Director’s Directions

Jo Quinton-Tulloch, Director, National Science and Media Museum

This question – of what it means to be a national museum, with a very specific home – has been a way of exploring the many challenges, opportunities and conflicts that arise as we work to understand the relevance of our collections and how we can be both a museum that understands and serves its local communities; as well as ensuring that our collections and expertise are shared on a regional, national and global stage. It is through better understanding these tensions collaboratively with our Bradford partners that we have sought to turn them into strengths.
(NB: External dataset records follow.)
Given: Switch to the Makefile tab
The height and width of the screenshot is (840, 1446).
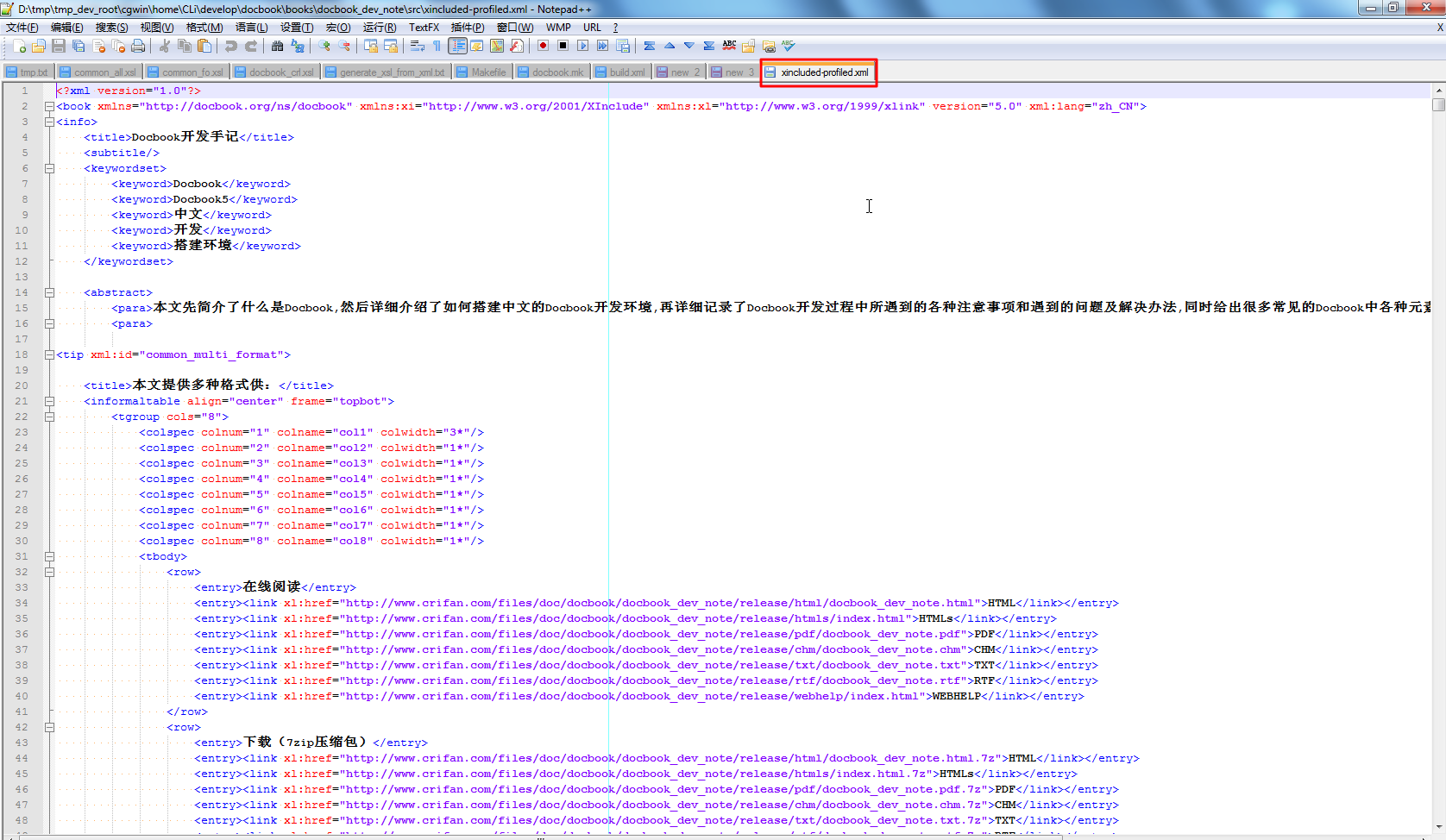Looking at the screenshot, I should click(x=482, y=72).
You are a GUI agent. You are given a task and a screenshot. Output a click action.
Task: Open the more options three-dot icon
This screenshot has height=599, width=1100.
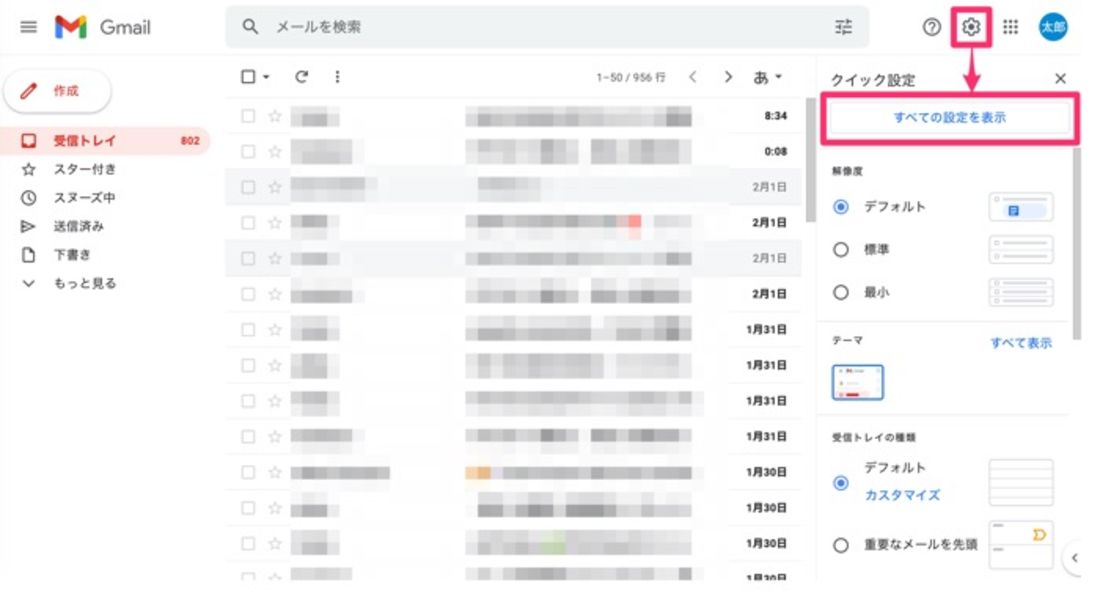click(337, 77)
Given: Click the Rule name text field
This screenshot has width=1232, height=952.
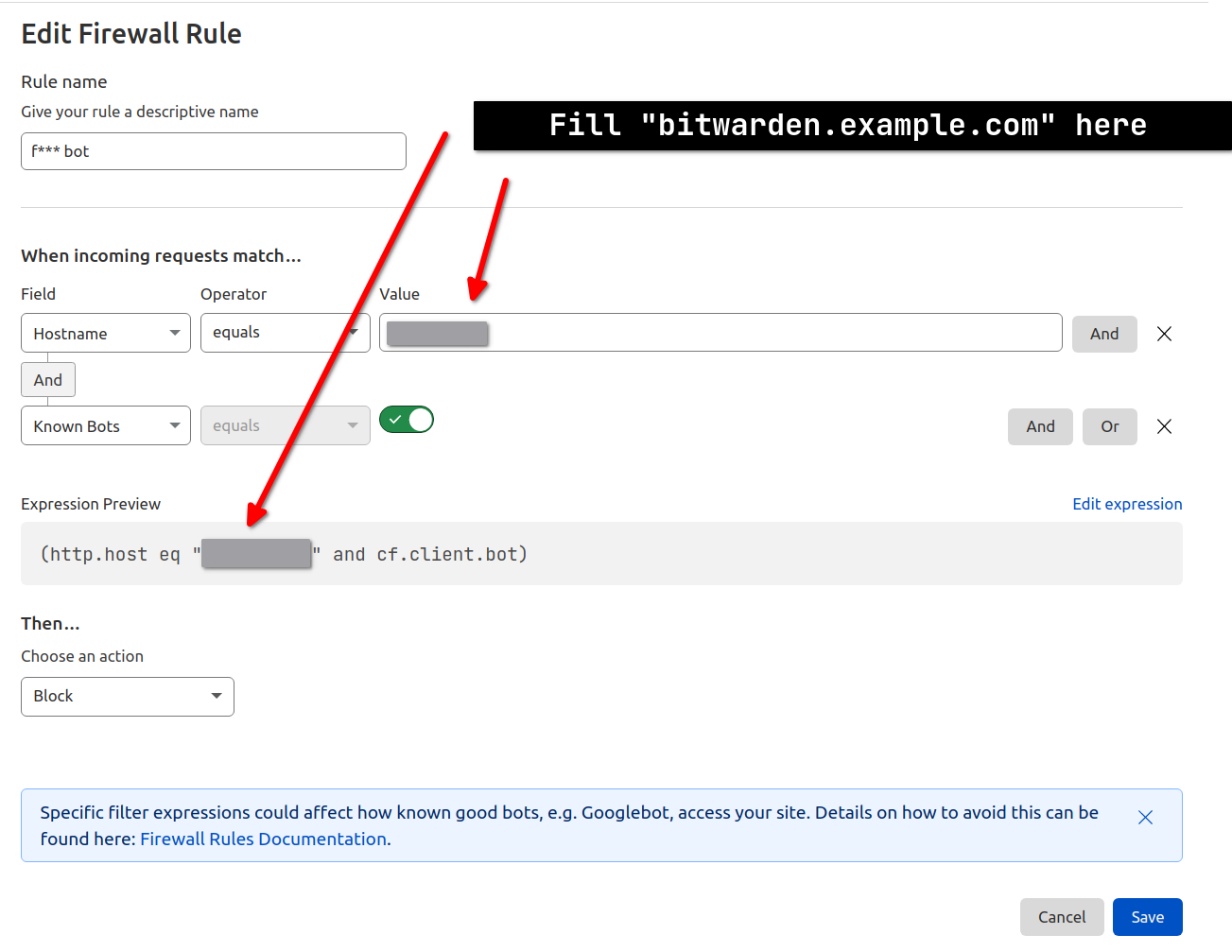Looking at the screenshot, I should 214,151.
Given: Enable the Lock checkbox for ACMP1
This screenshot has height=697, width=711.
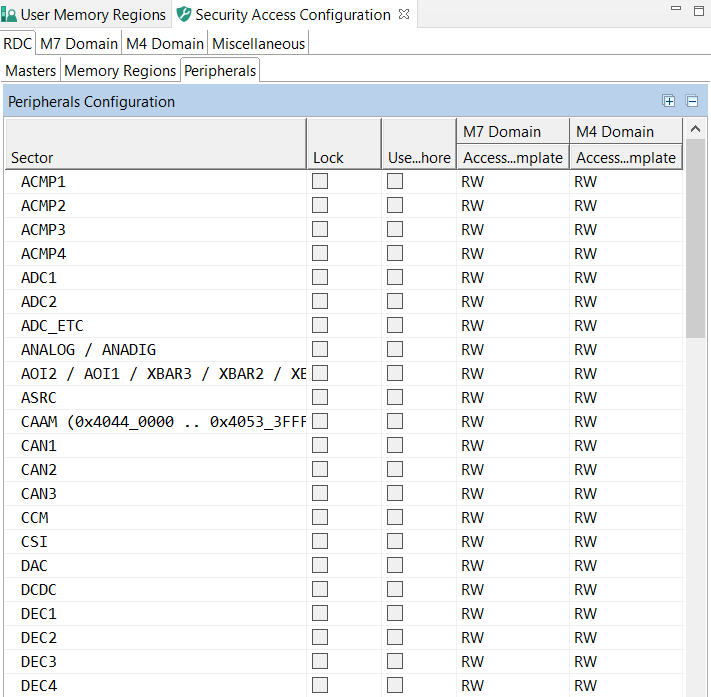Looking at the screenshot, I should [x=320, y=182].
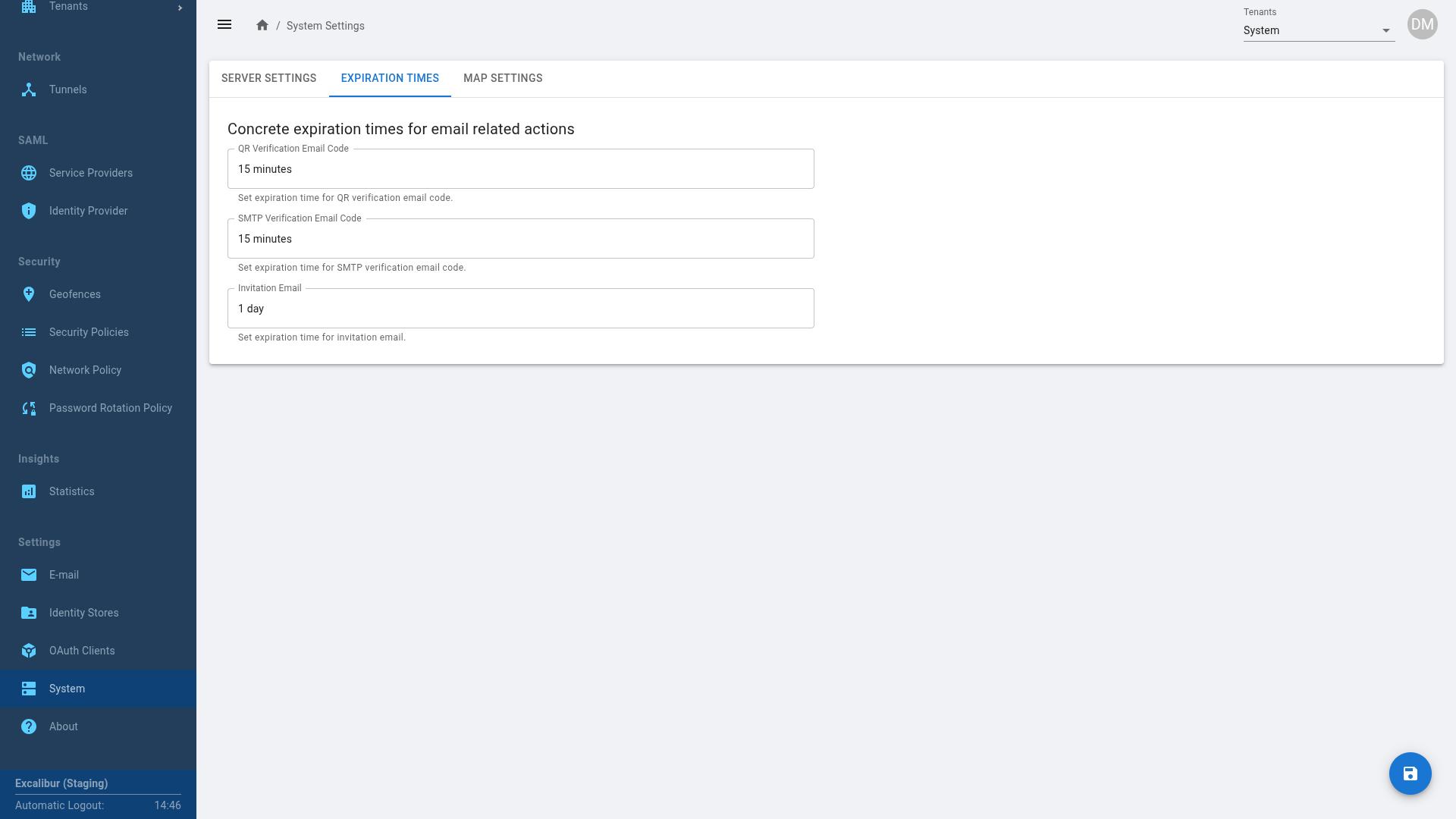Expand the Tenants sidebar chevron
Image resolution: width=1456 pixels, height=819 pixels.
pyautogui.click(x=180, y=8)
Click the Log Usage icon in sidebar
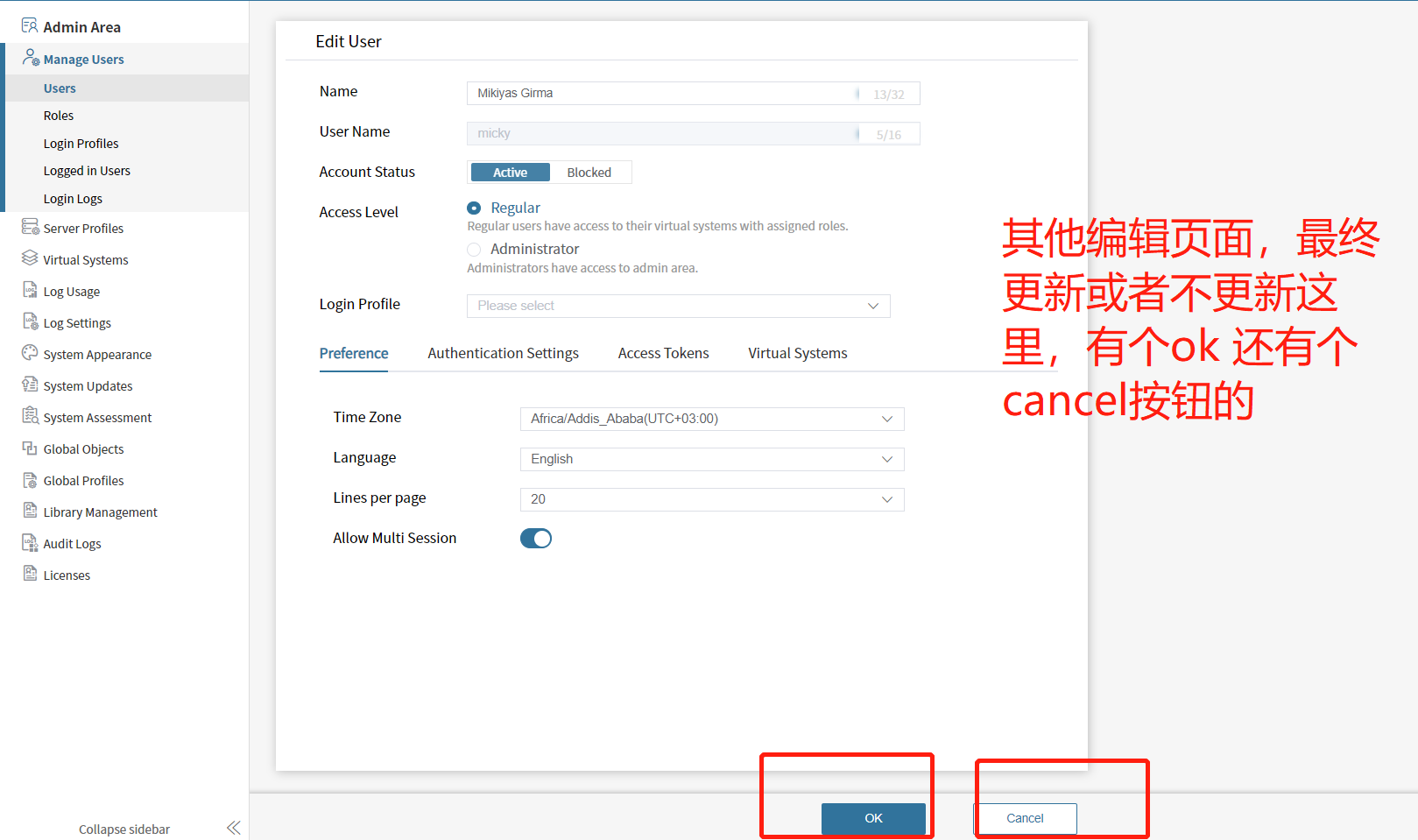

As we come to the end of this phase of the research, I am armed with a set of questions that will form the basis of how we take the museum forward, consciously working to be more embedded in Bradford and more relevant to its communities:

  • How can we support the other ‘power’ centres in Bradford such as the Council and The University of Bradford? How can we leverage our influence together?
  • Yet power isn’t always held by the museum. Other organisations realise more influence through deeper engagement. What can we learn from them? How can we work with them?
  • How do we engage authentically with a wider set of issues and themes that are important in Bradford but not the primary focus of the museum?
  • How does the museum develop and change as communities develop? How far are we willing to allow these changes to change us?
  • How do we become better neighbours and develop more reciprocal relationships?

In the moment I contributed I framed the museum as having limitations that we needed to discuss more honestly with partners. However, over the last months of the project we have taken this insight and rethought it. What could be seen as our limitations – that we find it hard to move fast, be flexible, devolve decisions – are facets of what we also need to see as our distinctive contribution. That we are a museum of internationally significant collections, able to attract large numbers of visitors to Bradford and part of a group of museums across England which draws UK government cultural funding to Bradford. As a result, we do have long planning cycles and need to make decisions in accountable ways through our management and governance structures.

Yet it is precisely in being clear-headed and realistic about who we are and how we operate that we will be able to partner more equitably and build stronger relationships. We want to become part of a network in Bradford whereby the resources of the Museum complement and amplify the opportunities, people and cultures in Bradford.

We have the opportunity and the ambition to create more collaborative and partnership working; to become better embedded in Bradford, and to find new ways to connect our collections to many more people. We will do this by actively and transparently negotiating the tensions in being both national and being Bradford – and by making this our strength.